By Gerrie Summers- You’d never exclude protein or carbs from your nutrition plan. But if your fitness routine is mainly strength, cardio and flexibility, you need another activity to stay balanced.
That was the last time I took my sense of balance for granted. Complex systems engage our ears, eyes, brain, joints and muscles in the process of sensing and then communicating information to the brain about our location in space, our surroundings and our movements and actions. For example, because the inner ear has nerves and structures that help us to keep our balance, an ear infection can make us feel dizzy or unsteady. As we get older, we naturally lose some proprioception — our awareness of the position and movement of our bodies. (An example of proprioception in action is knowing when your feet have stepped from a hard wood floor to soft carpeting without looking.)
However, feeling unsteady isn’t always a factor of aging. If you’re sitting too much, without enough physical activity, your legs, lower back and glutes become weaker, affecting balance. That’s a concern for anyone who’s homebound now due to the pandemic.

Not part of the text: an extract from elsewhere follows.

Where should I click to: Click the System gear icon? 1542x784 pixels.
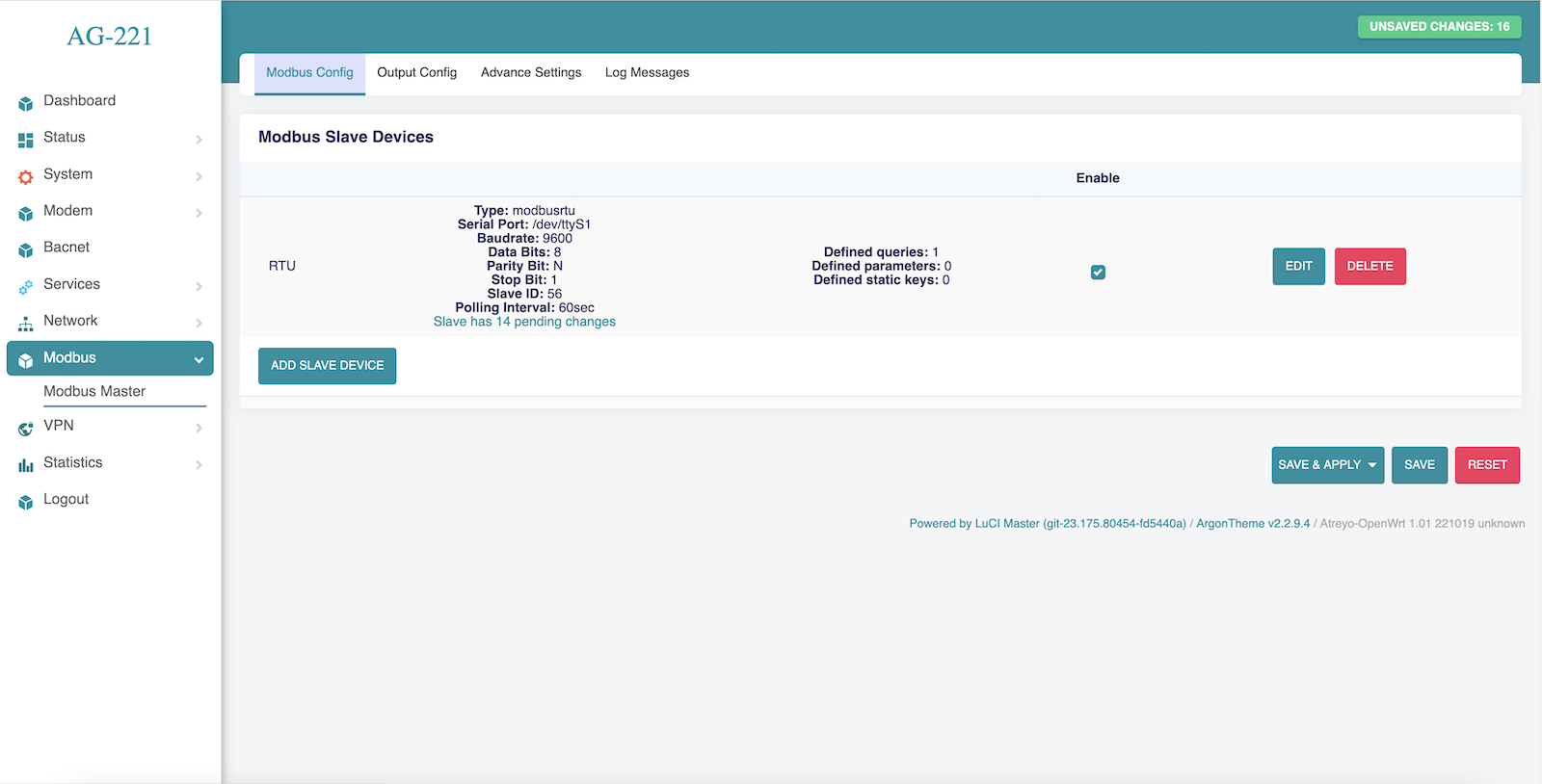click(26, 176)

Have you noticed that lately you might be having a little trouble standing on one leg as you try to put on a pair of pants, and you have to sit down? Do you struggle when walking in a dark room? Do you feel clumsier than before? Even if the answer to each of these is no, the time to take steps to preserve or improve your balance is now. First, make balance training part of your fitness regimen, with your doctor’s OK. Second, continue to discuss any changes in balance or related symptoms with your doctor.
Feeling unsteady isn’t always a factor of aging. If you’re sitting too much, without enough physical activity, your legs, lower back and glutes become weaker, affecting balance. That’s a concern for anyone who’s homebound now due to the pandemic
“A critical part of keeping … balance in our lives is staying active,” according to Catherine Alicia Georges, professor and chair of the Department of Nursing at Lehman College of the City University of New York, who has also served as AARP’s national volunteer president.

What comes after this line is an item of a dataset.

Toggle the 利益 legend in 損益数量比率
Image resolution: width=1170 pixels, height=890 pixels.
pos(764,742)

Great exercises to support balance
According to the National Council on Aging, “Most people tend to focus on one type of exercise or activity and think they’re doing enough. Research has shown that it’s important to get all four types of exercise: endurance, strength, balance and flexibility. Each one has different benefits. Doing one kind also can improve your ability to do the others, and variety helps reduce boredom and risk of injury.” Balance training helps with coordination, as well as joint stability in knees, ankles and hips, to help with ease of movement and reaction time. You’ll want to incorporate activities that improve leg, muscle and core strength, too. Some options:
- Doing weight, strength and core training will help you improve muscle strength, stabilize how your body moves and keep you steady.
- Tai chi, qigong and yoga can also help with coordination and balance, as well as flexibility.

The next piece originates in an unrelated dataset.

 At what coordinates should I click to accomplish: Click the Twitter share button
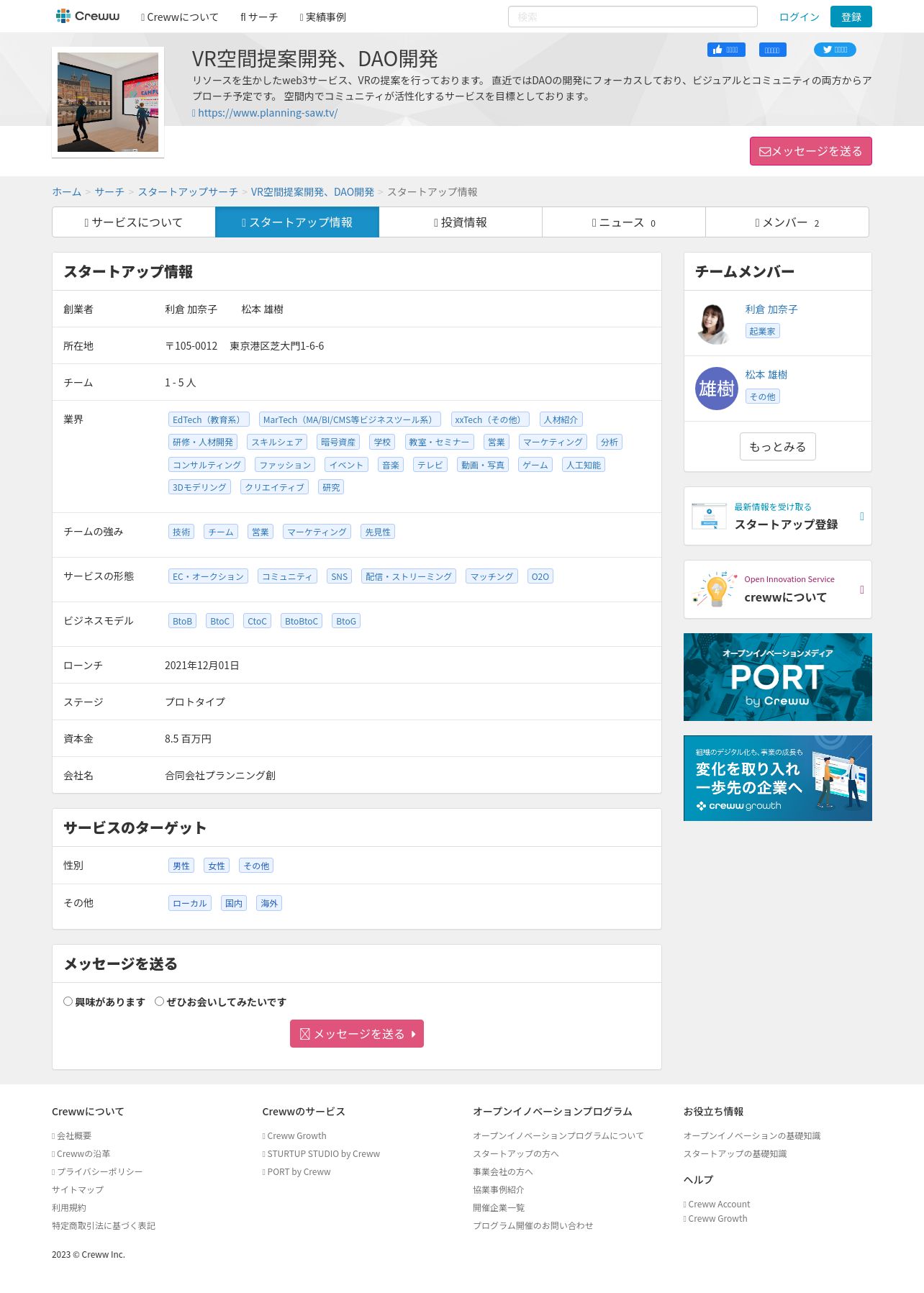(835, 50)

- A Bosu balance trainer provides an unstable surface that can help you improve core strength and balance.
- If you do seated exercises, ask your doctor about changing from a chair to a stability ball.
- Aquacise in a pool is a safe way to do balance exercises, such as side stepping, walking backwards and one-leg balance, and is also good for reducing arthritis and joint pain.
5 balance exercises to try at home
Feeling a little shaky during a new exercise may be normal, but if you feel like you’re going to fall when you exercise, stop and consult your doctor.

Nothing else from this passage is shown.